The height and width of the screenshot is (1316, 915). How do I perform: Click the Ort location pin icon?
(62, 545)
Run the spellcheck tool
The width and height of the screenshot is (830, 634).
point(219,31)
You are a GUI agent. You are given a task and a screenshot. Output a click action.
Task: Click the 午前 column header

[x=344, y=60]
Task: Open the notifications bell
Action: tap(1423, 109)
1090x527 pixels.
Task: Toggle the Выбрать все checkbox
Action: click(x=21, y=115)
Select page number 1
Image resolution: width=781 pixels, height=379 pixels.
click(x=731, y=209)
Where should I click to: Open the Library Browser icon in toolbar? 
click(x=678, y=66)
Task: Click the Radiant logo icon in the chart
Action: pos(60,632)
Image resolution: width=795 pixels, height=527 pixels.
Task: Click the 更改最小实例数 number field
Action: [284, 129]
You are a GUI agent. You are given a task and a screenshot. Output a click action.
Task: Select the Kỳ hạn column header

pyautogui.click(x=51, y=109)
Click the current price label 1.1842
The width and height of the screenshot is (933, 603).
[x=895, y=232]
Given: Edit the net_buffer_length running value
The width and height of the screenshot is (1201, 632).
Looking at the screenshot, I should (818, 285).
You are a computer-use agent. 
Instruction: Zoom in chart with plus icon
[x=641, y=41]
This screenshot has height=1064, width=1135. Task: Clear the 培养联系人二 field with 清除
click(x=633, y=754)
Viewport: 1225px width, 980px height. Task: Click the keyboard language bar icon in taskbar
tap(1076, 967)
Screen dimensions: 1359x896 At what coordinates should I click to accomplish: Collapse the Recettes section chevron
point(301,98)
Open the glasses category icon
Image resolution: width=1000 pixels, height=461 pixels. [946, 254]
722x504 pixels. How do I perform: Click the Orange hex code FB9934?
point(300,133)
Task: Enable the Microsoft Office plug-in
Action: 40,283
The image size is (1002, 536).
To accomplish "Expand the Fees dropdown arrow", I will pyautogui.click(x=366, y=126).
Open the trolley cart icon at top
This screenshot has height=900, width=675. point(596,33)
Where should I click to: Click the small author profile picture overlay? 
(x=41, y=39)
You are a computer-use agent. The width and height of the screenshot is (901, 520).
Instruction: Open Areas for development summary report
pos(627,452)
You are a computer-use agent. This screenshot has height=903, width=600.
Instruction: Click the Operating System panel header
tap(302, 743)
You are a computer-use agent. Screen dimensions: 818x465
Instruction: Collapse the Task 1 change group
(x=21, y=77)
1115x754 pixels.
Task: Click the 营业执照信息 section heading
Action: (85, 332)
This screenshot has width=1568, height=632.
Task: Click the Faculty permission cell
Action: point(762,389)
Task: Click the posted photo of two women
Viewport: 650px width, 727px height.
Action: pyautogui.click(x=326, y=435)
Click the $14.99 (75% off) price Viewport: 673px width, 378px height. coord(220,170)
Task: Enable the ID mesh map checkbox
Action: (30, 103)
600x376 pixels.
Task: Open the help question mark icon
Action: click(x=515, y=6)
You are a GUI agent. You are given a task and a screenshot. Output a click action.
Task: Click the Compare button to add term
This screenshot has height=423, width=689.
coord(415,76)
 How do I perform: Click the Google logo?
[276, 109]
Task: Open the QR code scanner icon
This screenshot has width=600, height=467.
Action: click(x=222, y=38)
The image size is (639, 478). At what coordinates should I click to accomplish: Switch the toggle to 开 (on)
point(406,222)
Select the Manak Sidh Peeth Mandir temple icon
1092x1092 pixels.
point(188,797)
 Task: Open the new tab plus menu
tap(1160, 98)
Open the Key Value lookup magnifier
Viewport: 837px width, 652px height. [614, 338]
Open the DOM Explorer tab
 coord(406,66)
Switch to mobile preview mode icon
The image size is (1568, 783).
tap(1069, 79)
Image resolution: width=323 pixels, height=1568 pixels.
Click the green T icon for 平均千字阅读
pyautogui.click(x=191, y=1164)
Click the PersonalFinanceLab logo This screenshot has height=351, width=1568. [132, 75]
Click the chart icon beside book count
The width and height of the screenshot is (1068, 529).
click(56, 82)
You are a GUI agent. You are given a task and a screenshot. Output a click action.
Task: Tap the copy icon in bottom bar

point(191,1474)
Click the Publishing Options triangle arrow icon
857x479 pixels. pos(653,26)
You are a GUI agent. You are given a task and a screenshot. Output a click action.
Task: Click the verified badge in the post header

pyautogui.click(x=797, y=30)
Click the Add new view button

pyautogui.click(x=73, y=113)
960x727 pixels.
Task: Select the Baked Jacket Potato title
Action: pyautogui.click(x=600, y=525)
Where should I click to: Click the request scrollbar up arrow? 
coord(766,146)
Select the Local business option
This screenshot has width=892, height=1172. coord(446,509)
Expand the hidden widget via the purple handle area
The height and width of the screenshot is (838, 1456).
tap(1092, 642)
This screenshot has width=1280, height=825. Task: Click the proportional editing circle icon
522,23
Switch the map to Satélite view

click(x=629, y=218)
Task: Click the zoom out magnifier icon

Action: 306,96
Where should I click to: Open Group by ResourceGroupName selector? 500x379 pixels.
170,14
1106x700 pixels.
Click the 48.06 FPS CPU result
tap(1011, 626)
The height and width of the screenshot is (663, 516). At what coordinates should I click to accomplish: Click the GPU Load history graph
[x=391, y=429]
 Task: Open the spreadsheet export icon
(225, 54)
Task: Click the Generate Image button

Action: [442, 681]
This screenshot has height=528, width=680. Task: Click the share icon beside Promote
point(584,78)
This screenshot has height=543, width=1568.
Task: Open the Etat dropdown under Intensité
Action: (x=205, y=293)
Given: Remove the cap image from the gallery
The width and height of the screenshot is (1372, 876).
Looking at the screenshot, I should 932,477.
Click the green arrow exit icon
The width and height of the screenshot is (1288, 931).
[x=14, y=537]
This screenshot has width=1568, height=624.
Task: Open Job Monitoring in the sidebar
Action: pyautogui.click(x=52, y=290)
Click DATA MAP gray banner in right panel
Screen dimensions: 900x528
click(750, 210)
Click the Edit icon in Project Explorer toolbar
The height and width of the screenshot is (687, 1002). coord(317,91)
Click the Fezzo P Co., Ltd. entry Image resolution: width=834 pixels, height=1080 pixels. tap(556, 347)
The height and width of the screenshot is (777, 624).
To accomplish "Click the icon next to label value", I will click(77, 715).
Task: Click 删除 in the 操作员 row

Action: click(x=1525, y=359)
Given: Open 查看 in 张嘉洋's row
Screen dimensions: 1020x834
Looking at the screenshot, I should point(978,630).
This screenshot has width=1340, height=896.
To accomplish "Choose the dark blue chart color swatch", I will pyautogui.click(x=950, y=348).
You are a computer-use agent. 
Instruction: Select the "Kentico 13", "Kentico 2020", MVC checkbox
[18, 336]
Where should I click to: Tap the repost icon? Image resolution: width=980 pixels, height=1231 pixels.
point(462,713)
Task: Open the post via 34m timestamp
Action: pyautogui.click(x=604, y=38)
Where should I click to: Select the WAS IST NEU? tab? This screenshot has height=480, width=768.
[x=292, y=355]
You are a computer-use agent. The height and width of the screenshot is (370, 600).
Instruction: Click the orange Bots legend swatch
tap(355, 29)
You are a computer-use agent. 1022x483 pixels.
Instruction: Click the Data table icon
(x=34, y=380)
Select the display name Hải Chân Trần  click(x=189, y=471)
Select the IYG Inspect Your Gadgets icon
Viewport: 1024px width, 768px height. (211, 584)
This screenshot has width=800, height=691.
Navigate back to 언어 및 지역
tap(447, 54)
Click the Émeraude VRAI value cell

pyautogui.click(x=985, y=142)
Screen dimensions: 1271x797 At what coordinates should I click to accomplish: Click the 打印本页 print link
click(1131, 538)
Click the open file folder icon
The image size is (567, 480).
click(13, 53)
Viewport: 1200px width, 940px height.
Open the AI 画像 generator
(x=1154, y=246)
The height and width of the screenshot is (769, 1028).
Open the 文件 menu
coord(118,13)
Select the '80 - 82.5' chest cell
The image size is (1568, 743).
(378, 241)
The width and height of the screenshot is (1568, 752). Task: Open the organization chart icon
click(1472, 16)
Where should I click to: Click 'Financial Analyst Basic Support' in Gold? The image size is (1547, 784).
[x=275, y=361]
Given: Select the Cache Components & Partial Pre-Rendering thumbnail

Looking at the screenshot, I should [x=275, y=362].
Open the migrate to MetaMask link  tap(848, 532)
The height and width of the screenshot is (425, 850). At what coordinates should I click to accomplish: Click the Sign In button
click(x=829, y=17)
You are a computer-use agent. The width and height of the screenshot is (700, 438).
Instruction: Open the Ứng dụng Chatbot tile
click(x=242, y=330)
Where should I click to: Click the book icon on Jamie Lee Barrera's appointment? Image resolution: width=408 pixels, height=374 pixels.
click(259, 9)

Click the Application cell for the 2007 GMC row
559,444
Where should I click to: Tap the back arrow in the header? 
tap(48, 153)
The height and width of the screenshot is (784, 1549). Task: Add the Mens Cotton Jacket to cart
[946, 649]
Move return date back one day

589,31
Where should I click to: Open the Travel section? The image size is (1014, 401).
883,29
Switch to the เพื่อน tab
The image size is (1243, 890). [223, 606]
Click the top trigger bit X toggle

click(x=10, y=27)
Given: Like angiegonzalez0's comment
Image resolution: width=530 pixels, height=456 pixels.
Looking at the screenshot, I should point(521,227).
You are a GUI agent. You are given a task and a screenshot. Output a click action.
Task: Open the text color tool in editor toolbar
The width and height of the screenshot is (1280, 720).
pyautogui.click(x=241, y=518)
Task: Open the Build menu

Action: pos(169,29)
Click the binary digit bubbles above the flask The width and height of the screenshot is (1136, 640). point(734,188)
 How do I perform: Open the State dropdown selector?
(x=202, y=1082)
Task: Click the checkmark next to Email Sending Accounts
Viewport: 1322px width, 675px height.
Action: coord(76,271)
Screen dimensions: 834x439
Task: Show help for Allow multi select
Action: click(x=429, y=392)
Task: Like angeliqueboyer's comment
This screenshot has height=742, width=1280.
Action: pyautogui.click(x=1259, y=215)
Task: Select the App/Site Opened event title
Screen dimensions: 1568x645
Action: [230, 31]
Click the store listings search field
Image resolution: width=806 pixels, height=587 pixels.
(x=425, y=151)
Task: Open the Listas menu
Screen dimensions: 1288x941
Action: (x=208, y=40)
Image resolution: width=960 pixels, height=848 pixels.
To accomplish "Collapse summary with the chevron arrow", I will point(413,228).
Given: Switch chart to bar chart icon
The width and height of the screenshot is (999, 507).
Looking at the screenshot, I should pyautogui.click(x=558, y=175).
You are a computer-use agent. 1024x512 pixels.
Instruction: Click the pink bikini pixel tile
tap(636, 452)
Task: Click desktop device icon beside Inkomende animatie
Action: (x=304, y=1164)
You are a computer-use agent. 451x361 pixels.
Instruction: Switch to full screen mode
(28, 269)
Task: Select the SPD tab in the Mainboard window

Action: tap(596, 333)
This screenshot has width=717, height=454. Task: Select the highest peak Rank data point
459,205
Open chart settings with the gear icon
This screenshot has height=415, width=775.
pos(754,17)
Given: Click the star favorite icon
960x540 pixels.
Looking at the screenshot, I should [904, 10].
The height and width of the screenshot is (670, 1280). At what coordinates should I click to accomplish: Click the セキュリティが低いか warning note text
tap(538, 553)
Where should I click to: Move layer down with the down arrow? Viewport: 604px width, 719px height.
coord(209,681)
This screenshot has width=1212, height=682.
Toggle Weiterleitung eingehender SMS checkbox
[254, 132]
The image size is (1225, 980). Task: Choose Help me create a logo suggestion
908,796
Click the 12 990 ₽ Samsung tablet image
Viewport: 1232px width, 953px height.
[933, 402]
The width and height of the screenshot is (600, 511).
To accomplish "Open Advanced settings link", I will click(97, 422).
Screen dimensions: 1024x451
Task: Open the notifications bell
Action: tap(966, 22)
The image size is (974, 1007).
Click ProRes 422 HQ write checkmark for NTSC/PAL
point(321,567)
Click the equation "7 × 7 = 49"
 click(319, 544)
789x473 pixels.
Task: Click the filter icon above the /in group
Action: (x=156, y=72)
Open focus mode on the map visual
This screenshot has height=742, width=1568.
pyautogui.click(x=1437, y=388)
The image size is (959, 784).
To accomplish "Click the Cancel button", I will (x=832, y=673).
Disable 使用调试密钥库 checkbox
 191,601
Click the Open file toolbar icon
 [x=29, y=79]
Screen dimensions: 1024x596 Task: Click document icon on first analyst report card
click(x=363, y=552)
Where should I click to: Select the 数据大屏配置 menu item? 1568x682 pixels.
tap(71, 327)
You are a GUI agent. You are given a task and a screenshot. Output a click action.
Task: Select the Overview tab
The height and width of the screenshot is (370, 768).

▬▬▬

Assigned task
Among the entries above, how many lines hold the string "next"? Answer with the bare number.

The completed task
2